Parité hommes-femmes dans les C.A. : ce n’est pas encore gagné!

Cet article a d’abord paru sur le blogue Conseiller.ca.

La diversité et la juste représentation d’hommes et de femmes au sein des conseils d’administration intéressent de plus en plus les investisseurs, les régulateurs des marchés financiers au Canada et la population en général. 

L’importance qu’une compagnie donne à ces enjeux est considérée par plusieurs comme une question de gouvernance d’entreprise. Ce faisant, les gouvernements et les régulateurs du secteur financier cherchent des moyens pour encourager et forcer les compagnies publiques à augmenter le nombre de femmes siégeant au sein des conseils d’administration, faute de quoi, ceux-ci voudraient les obliger à en informer leurs actionnaires ou à justifier cette disparité. 

En 2011, le Québec a pris une initiative novatrice en modifiant sa Loi sur la gouvernance des sociétés d’État1 afin que les conseils d’administration des sociétés d’État soient constitués à parts égales d’hommes et de femmes et qu’ils reflètent les différentes composantes de la société québécoise. 

Depuis son entrée en vigueur, la grande majorité des conseils d’administration des sociétés d’État au Québec présentent une parité hommes-femmes. La situation est toutefois différente dans les conseils d’administration d’autres sociétés. 

En effet, une enquête de Catalyst révèle qu’en 2013 les femmes n’occupaient que 15,9 % des sièges aux conseils d’administration des sociétés du classement Financial Post 500 et n’étaient aucunement représentées au sein des conseils d’administration de près de 40 % de ces sociétés. 

Bien que le Québec se situe au-dessus de la moyenne canadienne en ce qui concerne la proportion de femmes aux conseils d’administration, plusieurs diront que c’est en raison des sociétés d’État. 

Les régulateurs veulent intervenir 

La majorité des régulateurs du secteur financier désirent maintenant s’assurer que les entreprises adoptent une politique pour augmenter la diversité dans les conseils d’administration et la proportion de femmes qui y siègent ou, à défaut, qu’elles expliquent à leurs investisseurs pourquoi elles ne désirent pas s’y conformer. 

L’une des premières commissions des valeurs mobilières canadiennes à poser un geste concret est celle de l’Ontario. Au début de 2014, elle a soumis pour commentaires un projet de modification des règles de gouvernance, par lequel elle propose d’obliger tous les émetteurs inscrits à la TSX et les autres émetteurs non émergents assujettis à informer leurs actionnaires de leur politique pour augmenter la représentation féminine au sein des C. A. ou d’expliquer pourquoi ils ne veulent pas s’y conformer. 

La période de commentaires est maintenant terminée et ceux-ci se sont révélés pour la plupart positifs. Les quelques dissidences mettaient principalement en doute la légitimité des régulateurs à intervenir dans la composition des conseils d’administration des compagnies publiques.

Il est prévu que la Commission des valeurs mobilières de l’Ontario adopte ces modifications dès la fin de 2014. Aucune sanction n’a cependant été prévue en cas de manquement à ces nouvelles règles.

# Extrait des données
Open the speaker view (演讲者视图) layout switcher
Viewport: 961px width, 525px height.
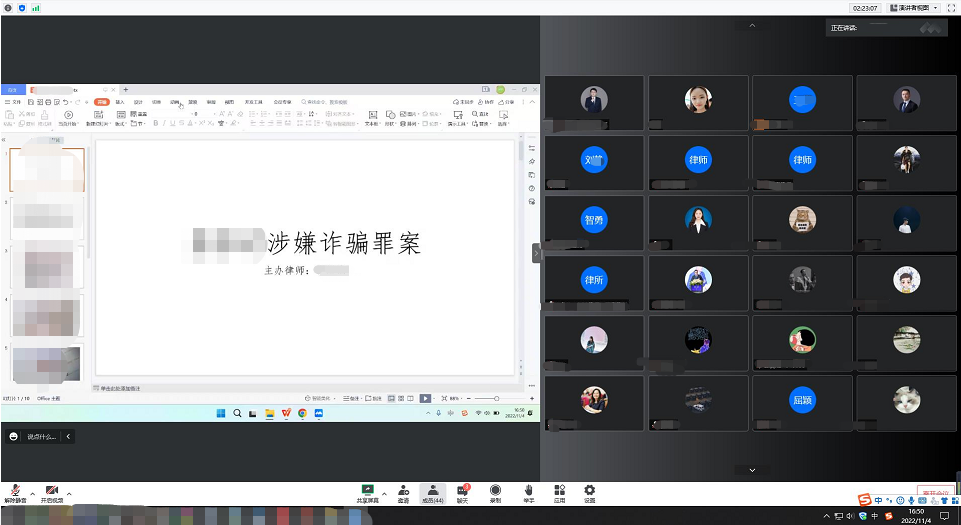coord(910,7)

...

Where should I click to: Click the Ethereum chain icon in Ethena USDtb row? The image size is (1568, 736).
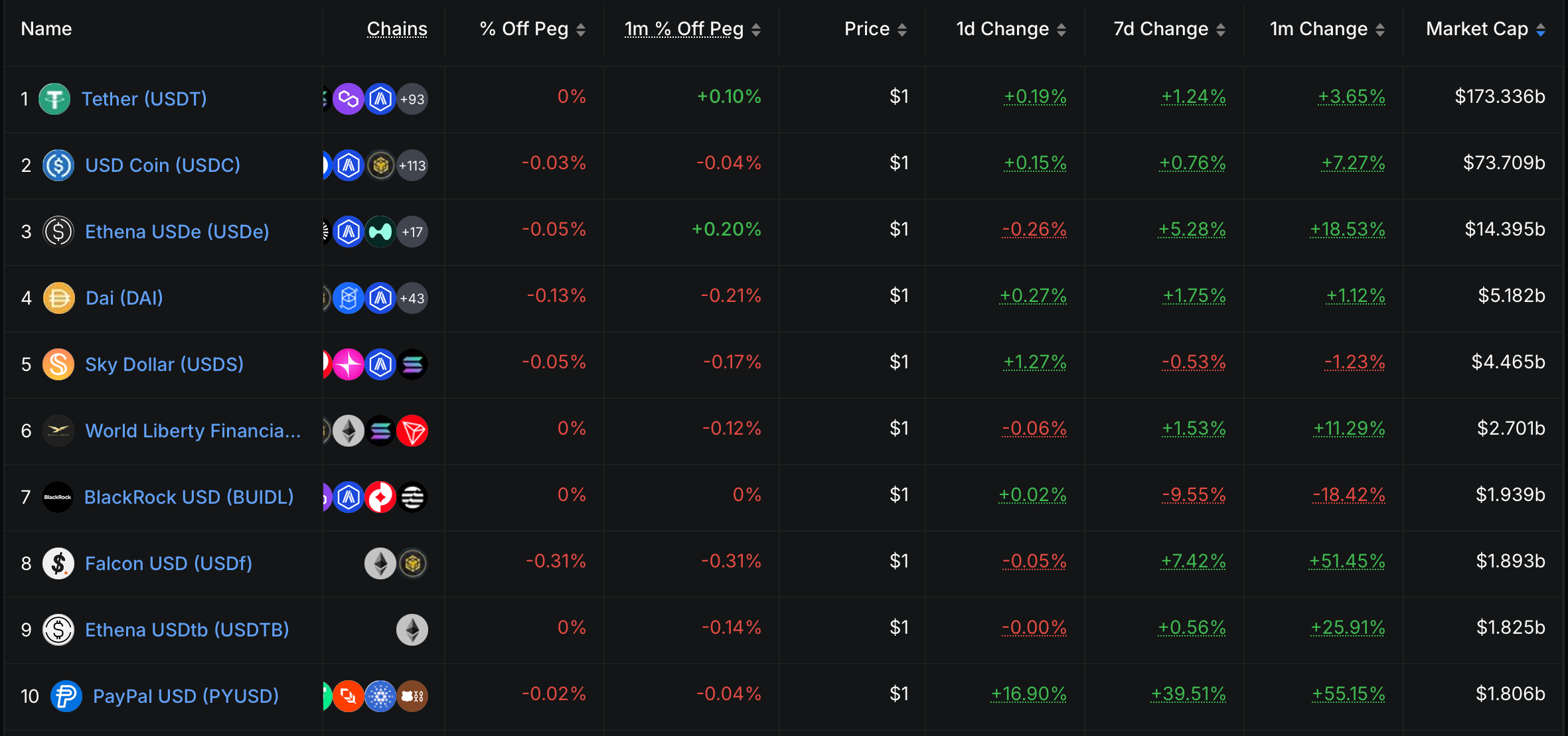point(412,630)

# Travail demandé
**A)** Résumez en deux phrases le paragraphe de l'article qui commence par « L'une des premières commissions », en gardant ses faits principaux.
**B)** Reproduisez à l'identique le passage de l'article qui va de « Cet article a » jusqu'à « population en général. ».

# Réponses finales
**A)** La Commission des valeurs mobilières de l'Ontario est l'une des premières commissions canadiennes à avoir posé un geste concret. Au début de 2014, elle a soumis pour commentaires un projet de modification des règles de gouvernance qui obligerait les émetteurs inscrits à la TSX et les autres émetteurs non émergents assujettis à informer leurs actionnaires de leur politique pour augmenter la représentation féminine au sein des C. A., ou à expliquer pourquoi ils ne veulent pas s'y conformer.

**B)**
Cet article a d’abord paru sur le blogue Conseiller.ca.

La diversité et la juste représentation d’hommes et de femmes au sein des conseils d’administration intéressent de plus en plus les investisseurs, les régulateurs des marchés financiers au Canada et la population en général.